SUPPLIED DATA ▸
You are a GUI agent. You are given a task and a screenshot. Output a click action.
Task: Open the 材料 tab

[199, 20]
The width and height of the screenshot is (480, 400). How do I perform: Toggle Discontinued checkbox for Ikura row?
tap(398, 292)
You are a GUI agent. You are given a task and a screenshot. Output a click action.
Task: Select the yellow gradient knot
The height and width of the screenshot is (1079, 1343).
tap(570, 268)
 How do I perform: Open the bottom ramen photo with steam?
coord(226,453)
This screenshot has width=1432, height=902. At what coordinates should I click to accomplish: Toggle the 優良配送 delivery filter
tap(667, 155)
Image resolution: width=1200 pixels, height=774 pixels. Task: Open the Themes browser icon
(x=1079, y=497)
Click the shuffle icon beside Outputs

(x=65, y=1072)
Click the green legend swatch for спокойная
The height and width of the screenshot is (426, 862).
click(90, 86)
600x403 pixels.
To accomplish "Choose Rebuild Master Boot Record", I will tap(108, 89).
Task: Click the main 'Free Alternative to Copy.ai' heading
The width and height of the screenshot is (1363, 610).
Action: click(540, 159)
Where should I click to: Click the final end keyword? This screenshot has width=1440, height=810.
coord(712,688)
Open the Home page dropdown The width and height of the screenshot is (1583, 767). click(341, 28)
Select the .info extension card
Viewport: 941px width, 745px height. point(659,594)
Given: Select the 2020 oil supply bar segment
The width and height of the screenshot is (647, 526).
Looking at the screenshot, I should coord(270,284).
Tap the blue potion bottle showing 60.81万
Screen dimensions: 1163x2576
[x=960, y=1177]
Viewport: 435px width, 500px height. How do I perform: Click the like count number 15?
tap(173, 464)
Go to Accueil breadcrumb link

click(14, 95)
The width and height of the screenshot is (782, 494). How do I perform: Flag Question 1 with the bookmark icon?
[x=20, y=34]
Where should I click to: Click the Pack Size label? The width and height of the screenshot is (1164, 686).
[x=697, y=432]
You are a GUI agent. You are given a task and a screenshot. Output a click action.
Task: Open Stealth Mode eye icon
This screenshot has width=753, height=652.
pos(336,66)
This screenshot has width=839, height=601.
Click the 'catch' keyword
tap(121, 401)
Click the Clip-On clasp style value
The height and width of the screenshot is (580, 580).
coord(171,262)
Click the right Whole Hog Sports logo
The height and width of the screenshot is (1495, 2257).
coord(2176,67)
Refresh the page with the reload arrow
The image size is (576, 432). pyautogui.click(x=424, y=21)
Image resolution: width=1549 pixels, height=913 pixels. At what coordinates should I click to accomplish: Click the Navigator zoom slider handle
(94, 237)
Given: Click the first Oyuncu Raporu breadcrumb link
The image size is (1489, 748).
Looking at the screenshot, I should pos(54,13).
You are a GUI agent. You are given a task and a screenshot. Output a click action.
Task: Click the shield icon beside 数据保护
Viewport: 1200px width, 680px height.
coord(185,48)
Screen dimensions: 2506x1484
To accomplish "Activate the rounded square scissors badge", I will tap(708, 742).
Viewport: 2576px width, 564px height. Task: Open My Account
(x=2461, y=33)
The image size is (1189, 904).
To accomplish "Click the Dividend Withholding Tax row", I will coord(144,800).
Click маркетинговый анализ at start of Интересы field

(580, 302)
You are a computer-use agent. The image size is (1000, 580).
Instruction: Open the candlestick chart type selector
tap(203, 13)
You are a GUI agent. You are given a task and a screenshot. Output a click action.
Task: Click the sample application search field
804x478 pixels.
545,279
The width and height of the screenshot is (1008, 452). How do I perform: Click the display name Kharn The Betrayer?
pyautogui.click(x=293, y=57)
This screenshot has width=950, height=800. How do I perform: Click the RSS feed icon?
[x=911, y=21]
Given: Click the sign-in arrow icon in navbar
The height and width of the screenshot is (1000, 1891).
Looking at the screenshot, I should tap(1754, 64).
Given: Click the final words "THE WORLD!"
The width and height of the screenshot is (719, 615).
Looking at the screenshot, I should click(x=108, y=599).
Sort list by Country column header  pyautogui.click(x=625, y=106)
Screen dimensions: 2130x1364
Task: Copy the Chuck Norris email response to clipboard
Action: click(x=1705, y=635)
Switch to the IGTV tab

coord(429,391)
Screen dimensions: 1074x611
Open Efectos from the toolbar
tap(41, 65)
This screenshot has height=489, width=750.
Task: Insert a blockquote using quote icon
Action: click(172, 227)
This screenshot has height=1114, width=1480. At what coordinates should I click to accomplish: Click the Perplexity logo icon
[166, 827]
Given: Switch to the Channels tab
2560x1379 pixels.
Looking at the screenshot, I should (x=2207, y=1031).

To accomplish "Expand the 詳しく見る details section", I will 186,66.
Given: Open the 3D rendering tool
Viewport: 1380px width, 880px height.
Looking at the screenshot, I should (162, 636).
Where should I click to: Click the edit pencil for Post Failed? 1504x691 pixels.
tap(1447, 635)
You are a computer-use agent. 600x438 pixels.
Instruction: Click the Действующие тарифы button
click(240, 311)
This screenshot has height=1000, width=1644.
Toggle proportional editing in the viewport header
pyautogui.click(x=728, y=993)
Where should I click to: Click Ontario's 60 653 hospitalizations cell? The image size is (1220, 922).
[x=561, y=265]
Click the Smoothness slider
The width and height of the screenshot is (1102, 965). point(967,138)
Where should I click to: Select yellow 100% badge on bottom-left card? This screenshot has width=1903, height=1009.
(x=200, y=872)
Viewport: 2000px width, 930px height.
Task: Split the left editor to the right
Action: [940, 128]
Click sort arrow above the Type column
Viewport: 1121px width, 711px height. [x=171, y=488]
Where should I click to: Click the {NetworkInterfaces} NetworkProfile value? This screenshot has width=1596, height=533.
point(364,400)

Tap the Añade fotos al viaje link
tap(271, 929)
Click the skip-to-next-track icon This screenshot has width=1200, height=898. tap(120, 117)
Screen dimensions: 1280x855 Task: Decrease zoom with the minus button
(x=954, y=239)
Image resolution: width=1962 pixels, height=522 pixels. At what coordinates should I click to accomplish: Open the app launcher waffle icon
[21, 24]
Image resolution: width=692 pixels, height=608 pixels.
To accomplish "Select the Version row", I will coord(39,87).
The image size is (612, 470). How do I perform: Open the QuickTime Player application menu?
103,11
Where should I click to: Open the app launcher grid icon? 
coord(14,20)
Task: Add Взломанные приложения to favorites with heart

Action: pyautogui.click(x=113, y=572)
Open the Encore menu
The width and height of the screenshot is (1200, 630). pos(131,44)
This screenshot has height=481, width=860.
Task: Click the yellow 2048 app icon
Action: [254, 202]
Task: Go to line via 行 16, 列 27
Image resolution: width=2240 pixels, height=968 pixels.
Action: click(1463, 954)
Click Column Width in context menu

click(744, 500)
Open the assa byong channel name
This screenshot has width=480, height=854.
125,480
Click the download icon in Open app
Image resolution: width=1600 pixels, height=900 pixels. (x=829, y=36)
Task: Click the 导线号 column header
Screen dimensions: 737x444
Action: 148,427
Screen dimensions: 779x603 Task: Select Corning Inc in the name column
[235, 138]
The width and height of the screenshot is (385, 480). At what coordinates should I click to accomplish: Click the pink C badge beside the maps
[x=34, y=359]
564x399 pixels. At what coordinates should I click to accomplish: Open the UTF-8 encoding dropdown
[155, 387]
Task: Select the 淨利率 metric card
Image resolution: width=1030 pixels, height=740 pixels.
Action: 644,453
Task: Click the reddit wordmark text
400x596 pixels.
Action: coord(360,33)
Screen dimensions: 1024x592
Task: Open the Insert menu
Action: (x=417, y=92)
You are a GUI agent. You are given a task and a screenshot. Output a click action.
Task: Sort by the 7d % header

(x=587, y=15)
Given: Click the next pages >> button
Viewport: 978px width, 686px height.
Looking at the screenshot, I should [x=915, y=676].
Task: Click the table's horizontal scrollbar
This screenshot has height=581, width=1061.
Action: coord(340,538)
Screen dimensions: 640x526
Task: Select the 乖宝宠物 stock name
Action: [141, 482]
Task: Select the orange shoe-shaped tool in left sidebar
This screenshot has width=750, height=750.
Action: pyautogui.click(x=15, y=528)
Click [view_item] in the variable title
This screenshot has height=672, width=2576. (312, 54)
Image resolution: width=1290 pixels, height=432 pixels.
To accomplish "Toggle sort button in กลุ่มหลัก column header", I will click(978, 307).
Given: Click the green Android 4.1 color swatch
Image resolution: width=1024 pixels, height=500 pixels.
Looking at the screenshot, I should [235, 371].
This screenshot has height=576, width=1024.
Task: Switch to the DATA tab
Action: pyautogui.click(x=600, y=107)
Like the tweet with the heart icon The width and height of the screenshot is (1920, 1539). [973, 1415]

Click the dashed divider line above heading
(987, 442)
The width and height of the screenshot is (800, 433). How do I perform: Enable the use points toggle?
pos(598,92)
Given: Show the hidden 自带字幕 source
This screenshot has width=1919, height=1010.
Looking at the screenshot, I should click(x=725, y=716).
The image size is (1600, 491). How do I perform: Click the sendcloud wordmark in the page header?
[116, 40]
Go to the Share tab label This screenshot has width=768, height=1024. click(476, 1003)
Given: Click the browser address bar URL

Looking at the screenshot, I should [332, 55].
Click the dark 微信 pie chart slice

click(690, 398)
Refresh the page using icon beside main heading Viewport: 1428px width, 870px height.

WHAT THIS TASK INVOLVES ▸
Using the listing above, return word for word each line from the one that has "Click sort arrow above the Type column" through the one that has "Click the skip-to-next-track", and no line outside that range.

THE ANSWER ▸
Click sort arrow above the Type column
Viewport: 1121px width, 711px height. [x=171, y=488]
Where should I click to: Click the {NetworkInterfaces} NetworkProfile value? This screenshot has width=1596, height=533.
point(364,400)

Tap the Añade fotos al viaje link
tap(271, 929)
Click the skip-to-next-track icon This screenshot has width=1200, height=898. tap(120, 117)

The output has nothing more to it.